START DOCUMENT PASSAGE

In April of 2005, a pregnant woman named “Angele,” decided to abort her 22 week old unborn baby. She was in her 30s, divorced, and already had two children. She did not want a third child.  She chose Orlando Women’s Center, also called EPOC Clinic operated by Dr. James Pendergraft. The abortion clinic’s website advertises “3 minute pain-free abortions.” The Orlando Women’s Center has published newspaper ads offering abortions up to 28 weeks.

Angele had named her baby Rowan. She chose a method of abortion that she hoped would cause the child a minimum of suffering - an injection of digoxin in the heart to kill him, rather than dismemberment by D&E.

The abortionist first had to insert laminaria, small sticks that expand inside the woman and dilate the cervix, making the abortion procedure easier. Before the insertion of laminaria, Angele was given a sedative. In her own words:

“The injection burned a lot as it went in. … The discomfort was distracting. I still felt the ‘lams’ as they were being inserted. Dr. Perper told me to relax my muscles and noted that my cervix was slightly soft. I asked him what that meant and he said it was good.”

END DOCUMENT PASSAGE
START EXTRACTED RECORDS

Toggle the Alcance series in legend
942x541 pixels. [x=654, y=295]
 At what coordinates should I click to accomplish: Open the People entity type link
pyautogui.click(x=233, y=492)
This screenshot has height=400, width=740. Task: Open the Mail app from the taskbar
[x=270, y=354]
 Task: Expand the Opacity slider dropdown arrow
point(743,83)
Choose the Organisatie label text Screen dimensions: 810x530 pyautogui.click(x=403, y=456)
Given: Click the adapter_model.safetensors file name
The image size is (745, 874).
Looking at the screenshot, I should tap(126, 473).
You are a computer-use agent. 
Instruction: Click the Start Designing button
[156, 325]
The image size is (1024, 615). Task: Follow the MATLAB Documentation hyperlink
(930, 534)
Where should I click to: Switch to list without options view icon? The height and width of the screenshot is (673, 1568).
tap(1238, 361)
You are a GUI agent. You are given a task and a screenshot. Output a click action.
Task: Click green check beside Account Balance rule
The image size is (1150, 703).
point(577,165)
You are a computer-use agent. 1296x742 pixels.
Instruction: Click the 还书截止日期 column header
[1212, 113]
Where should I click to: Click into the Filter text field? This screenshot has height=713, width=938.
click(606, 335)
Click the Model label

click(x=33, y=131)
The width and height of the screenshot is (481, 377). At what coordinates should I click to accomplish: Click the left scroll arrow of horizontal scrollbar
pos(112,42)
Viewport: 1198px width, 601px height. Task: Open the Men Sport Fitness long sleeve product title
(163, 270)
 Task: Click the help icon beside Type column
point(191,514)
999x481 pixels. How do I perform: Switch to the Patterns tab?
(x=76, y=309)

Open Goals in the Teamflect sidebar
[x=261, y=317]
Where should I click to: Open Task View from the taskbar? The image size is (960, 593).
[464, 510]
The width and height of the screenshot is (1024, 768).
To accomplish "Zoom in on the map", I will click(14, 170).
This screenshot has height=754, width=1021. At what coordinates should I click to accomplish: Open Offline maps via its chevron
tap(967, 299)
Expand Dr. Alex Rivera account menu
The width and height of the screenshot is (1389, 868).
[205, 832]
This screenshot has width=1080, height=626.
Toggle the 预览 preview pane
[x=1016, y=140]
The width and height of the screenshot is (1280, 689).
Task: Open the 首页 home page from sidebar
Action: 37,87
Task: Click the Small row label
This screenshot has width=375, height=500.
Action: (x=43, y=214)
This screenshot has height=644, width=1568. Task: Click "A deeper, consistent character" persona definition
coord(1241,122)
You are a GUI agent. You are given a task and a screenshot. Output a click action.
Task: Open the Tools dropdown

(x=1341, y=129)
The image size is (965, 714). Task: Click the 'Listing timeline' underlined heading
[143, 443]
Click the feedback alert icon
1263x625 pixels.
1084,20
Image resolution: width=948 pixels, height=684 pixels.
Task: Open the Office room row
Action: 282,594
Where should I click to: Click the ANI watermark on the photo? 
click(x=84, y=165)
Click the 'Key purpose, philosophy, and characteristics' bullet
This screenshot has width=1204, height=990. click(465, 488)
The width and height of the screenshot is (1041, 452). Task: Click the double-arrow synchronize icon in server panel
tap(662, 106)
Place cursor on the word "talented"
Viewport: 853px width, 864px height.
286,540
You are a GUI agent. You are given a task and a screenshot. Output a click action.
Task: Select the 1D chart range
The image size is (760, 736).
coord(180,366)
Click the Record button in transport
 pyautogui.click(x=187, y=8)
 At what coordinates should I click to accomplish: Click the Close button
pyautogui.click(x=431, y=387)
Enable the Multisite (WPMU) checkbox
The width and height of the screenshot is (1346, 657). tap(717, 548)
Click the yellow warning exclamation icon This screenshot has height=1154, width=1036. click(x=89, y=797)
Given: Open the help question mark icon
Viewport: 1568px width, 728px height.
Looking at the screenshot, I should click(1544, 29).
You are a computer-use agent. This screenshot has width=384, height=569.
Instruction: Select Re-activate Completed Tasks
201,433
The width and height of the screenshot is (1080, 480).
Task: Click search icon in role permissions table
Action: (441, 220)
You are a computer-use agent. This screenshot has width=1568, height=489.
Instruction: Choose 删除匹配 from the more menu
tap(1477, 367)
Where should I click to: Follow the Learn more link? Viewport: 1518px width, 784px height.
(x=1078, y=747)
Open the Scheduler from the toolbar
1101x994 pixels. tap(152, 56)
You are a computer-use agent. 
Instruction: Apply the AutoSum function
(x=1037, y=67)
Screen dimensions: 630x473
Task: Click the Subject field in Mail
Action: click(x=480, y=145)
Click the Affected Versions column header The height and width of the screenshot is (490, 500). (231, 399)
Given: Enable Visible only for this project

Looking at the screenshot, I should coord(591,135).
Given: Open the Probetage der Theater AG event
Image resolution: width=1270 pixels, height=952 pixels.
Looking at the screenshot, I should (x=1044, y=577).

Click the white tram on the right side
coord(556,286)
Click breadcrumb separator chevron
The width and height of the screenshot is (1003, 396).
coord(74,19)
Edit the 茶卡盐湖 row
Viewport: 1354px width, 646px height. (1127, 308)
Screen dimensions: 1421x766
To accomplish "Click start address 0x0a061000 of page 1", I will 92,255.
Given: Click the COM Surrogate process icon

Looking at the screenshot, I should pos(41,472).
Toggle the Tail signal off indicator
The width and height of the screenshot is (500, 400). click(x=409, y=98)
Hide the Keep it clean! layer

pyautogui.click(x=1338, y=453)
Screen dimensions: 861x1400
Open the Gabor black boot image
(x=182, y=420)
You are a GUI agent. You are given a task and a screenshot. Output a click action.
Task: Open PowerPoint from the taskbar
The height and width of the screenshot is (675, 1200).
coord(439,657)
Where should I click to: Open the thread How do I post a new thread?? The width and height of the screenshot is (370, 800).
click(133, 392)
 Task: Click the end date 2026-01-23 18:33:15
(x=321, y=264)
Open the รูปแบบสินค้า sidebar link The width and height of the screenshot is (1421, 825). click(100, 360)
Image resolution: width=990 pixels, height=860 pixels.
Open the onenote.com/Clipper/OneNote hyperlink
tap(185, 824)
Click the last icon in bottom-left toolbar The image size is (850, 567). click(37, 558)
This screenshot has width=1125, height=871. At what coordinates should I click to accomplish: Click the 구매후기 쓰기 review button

END EXTRACTED RECORDS

→ **TASKS TO PERFORM**
#1 Decide whether each statement below agrees with the passage about Angele. For each, answer yes or no and quote the deciding words of that passage.
(a) When Angele decided on the abortion, she already had two children.
(b) Angele received a sedative after the laminaria were inserted.
(c) Angele chose dismemberment by D&E as her method of abortion.
#2 Write out the part of the passage about Angele that runs between "Angele had named" and "than dismemberment by D&E.", inclusive, with no changes.

→ **RESULTS OF THE EXERCISE**
#1
(a) Yes: "already had two children."
(b) No: "Before the insertion of laminaria, Angele was given a sedative."
(c) No: "an injection of digoxin in the heart to kill him, rather than dismemberment by D&E."

#2
Angele had named her baby Rowan. She chose a method of abortion that she hoped would cause the child a minimum of suffering - an injection of digoxin in the heart to kill him, rather than dismemberment by D&E.